* **Stated exercise**: In the passage on Ireland's vote over the abortion waiting period, condense the paragraph beginning "The doors to abortion in Ireland" into a short list of its main facts.

* **Given passage**:

While Parliament voted to strike down the waiting period 86 votes to 70, most deputies from both parties voted against the measure, according to The Guardian. The scale was tipped by votes in favor of the measure by a “handful of cabinet ministers, including the taoiseach (prime minister) Micheál Martin, and the tánaiste (deputy prime minister) Simon Harris.”

Just weeks ago, a similar bill from the Social Democrats seeking to abolish the abortion waiting period failed to pass by an 85-30 vote, with 36 abstentions, Crux Now reported.

Peadar Tóibín, leader of conservative political party Aontú, decried the vote, saying it has taken away the “last protection for unborn children.”

“The battle for compassion and humanity is not over. It still has to get through the remaining stages of the Dáil and Seanad,” he added.

Tóibín said during a debate on Tuesday that there were 10,852 abortions in Ireland last year, “the highest figure on record.”

“It is equivalent to 400 classrooms of children who are no longer with us as a result of that abortion law. It is absolutely heartbreaking,” he said.

The doors to abortion in Ireland were opened in 2018 when a referendum voted 66.4% to 33.6% to repeal the Eighth Amendment, a 1983 constitutional amendment that guaranteed the right to life for the unborn, thereby outlawing abortion unless the pregnancy threatened the life of the mother.

“In 2018, there were 2,879 abortions and since that law was deregulated the number has surged,” Tóibín continued. “It has tripled in just seven years and yet there is no effort by the political establishment to understand why there is such a surge. There is no effort to ameliorate this awful human cost.”

In light of Wednesday’s vote to eradicate the abortion waiting period, Robert Troy, a junior minister of the centrist Fianna Fáil party, said some voters had supported abortion during the 2018 referendum assuming certain “protections and safeguards,” including the three-day waiting period. “It doesn’t do politics any justice to row back a short time later and try and change things.”

Peadar Tóibín, the leader of the Aontú party, said the public is not in favor of abolishing the waiting period. “Many people who voted for repeal are angry,” he said, according to The Guardian.

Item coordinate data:
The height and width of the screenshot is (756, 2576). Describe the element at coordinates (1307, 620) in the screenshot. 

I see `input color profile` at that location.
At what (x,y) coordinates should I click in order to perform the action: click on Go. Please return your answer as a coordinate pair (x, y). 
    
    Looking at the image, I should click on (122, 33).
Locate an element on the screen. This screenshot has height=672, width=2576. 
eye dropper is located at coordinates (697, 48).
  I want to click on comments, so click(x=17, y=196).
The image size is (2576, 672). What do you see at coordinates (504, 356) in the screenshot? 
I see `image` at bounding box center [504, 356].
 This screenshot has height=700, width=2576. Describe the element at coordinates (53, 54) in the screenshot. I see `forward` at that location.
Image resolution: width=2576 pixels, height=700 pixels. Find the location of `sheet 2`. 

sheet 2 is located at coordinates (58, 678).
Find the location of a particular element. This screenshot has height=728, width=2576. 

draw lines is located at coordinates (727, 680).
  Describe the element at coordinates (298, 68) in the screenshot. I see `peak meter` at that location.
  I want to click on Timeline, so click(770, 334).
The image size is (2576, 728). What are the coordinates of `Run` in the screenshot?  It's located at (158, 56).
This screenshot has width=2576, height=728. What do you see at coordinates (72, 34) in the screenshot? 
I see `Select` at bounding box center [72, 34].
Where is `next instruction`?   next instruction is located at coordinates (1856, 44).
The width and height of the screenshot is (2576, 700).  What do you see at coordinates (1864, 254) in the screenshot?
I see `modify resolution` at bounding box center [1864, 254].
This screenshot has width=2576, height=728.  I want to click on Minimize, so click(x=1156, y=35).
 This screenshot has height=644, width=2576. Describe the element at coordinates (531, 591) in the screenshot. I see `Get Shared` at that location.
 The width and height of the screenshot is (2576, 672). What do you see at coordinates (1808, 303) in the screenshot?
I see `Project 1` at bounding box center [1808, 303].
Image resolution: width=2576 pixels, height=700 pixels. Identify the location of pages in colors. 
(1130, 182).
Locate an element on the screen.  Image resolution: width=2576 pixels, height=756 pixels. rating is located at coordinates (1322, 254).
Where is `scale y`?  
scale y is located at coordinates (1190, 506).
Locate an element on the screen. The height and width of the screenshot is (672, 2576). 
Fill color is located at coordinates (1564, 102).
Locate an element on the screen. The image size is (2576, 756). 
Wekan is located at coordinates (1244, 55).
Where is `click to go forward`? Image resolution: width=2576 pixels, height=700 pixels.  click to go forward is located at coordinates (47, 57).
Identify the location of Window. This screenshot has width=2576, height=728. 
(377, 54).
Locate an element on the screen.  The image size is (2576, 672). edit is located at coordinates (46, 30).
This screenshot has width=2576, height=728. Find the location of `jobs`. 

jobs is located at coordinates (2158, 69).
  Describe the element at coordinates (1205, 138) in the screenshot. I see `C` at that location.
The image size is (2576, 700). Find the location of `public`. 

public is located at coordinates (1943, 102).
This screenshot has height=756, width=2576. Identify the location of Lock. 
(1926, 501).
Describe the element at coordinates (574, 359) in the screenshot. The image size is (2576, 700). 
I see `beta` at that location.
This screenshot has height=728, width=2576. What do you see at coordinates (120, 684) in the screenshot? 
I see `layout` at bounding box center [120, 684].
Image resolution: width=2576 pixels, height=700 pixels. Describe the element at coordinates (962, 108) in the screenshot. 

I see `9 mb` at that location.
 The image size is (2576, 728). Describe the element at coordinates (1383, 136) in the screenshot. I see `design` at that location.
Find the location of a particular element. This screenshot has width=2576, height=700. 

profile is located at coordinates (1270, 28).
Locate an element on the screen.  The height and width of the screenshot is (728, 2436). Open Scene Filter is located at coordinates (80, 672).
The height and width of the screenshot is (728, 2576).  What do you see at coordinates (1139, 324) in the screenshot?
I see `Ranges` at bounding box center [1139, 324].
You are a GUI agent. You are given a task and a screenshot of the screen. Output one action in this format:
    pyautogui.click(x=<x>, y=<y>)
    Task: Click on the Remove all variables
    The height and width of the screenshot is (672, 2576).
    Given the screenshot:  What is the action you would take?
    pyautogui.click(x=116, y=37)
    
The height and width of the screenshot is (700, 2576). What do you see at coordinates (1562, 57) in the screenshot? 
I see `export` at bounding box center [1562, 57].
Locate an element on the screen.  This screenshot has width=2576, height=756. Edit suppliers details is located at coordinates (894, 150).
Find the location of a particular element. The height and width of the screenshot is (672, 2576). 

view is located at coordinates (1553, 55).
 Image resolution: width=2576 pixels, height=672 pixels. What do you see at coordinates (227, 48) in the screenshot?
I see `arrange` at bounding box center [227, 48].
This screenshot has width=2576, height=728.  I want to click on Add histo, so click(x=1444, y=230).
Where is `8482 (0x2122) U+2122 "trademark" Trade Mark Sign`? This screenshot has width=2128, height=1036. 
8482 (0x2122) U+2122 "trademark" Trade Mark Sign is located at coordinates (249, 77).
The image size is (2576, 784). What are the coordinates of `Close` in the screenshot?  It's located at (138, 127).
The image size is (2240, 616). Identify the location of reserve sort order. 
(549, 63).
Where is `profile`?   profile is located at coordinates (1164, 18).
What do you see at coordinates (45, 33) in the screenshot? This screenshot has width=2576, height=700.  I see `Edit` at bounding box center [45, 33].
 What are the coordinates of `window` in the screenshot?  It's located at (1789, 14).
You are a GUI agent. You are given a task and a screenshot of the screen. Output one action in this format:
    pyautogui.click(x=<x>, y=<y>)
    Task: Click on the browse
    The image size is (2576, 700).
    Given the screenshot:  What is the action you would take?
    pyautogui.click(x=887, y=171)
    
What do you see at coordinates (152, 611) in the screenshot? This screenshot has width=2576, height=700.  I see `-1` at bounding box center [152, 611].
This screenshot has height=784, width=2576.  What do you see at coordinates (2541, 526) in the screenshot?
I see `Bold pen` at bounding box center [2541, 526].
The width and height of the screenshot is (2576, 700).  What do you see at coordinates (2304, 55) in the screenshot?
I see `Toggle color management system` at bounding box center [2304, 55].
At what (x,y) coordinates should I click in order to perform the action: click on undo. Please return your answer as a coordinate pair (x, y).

* **Exercise solution**:
- A 2018 referendum opened the doors to abortion in Ireland.
- The referendum voted 66.4% to 33.6% to repeal the Eighth Amendment.
- The Eighth Amendment was a 1983 constitutional amendment that guaranteed the right to life for the unborn.
- It outlawed abortion unless the pregnancy threatened the life of the mother.